Concluding Remarks

The Archive as a Space that Actively Shapes Narratives

Further problems that we have encountered were that parts of letters may be missing, letter pages may be assembled in the wrong order or they were assigned to the wrong historical agent (LoC, CCP 10: 3004-3007). Transcribing the documents, we noticed from time to time that a folder contains other senders or addressees as those indicated on the compiled folders. In such cases, it is important to question the arrangement of historical documents by the archives/archivists. Dever et al. remind us that the archive is a space that constructs narratives based on the knowledge that archivists have about the collections and their comprised documents:

[A]ny contemporary discussion of archival research must begin by acknowledging the epistemological pressure placed upon the concept of ‘the archive’ in recent years.
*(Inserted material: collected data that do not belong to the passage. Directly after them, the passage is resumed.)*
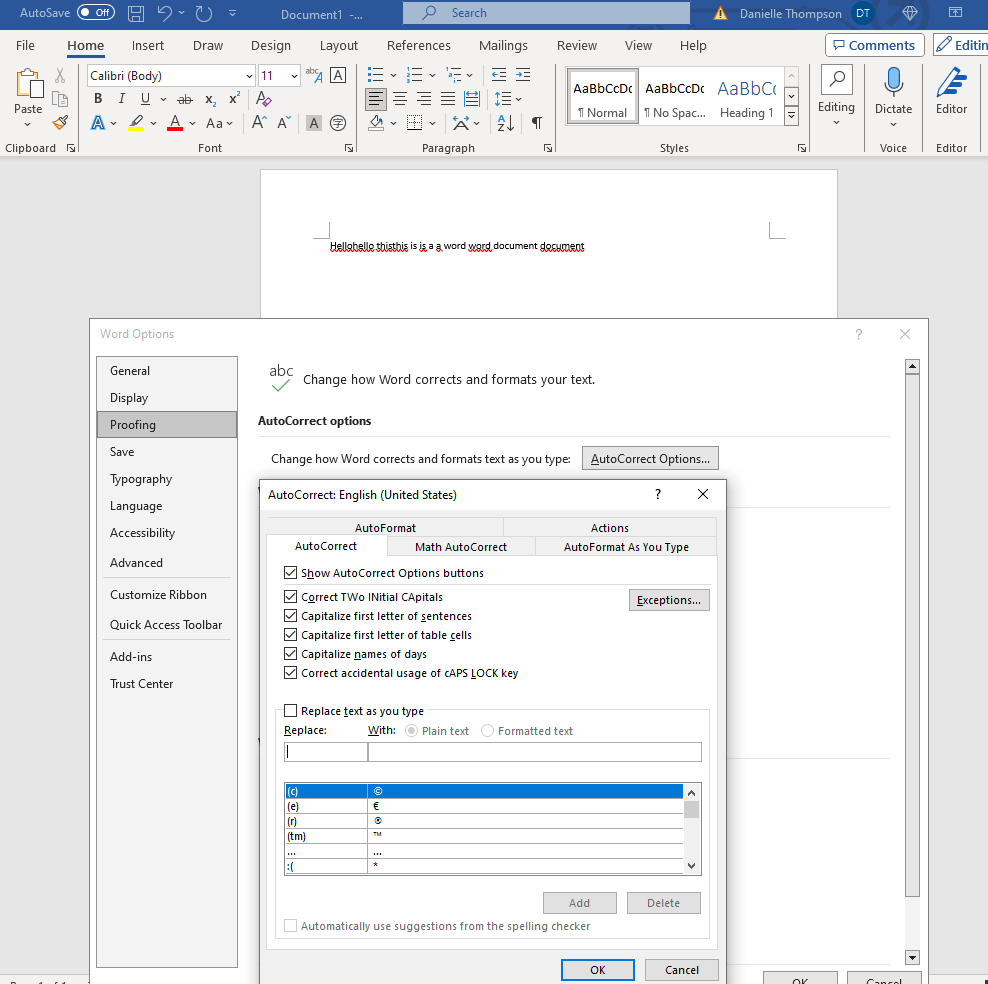Switch to the Math AutoCorrect tab
The height and width of the screenshot is (984, 988).
click(x=460, y=546)
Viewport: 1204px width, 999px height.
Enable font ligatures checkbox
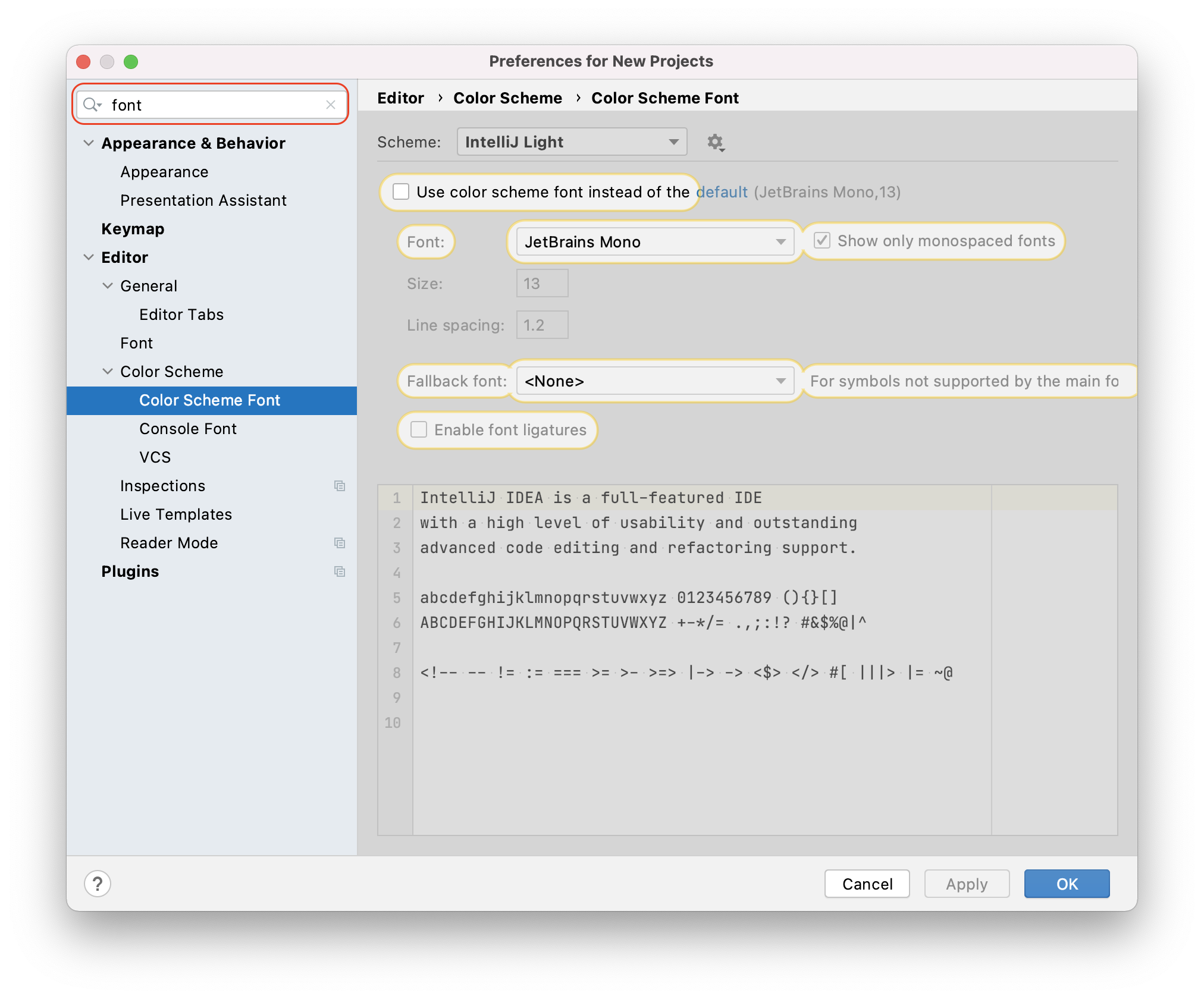[x=418, y=430]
This pressure has marked a turn away from the positivist understanding of archival repositories as being mere storehouses of records, toward considering the status of the archive as a significant element in our investigations. Ann Laura Stoler characterises this shift as the ‘move from archive-as-source to archive-as-subject’. […] [Jane Taylor’s] conclusion–that the archive is ‘at once a system of objects, a system of knowledge and a system of exclusion’–points to the profoundly constructed and deeply political nature of the archive, challenging many hitherto basic assumptions about ‘archival fixity and materiality’.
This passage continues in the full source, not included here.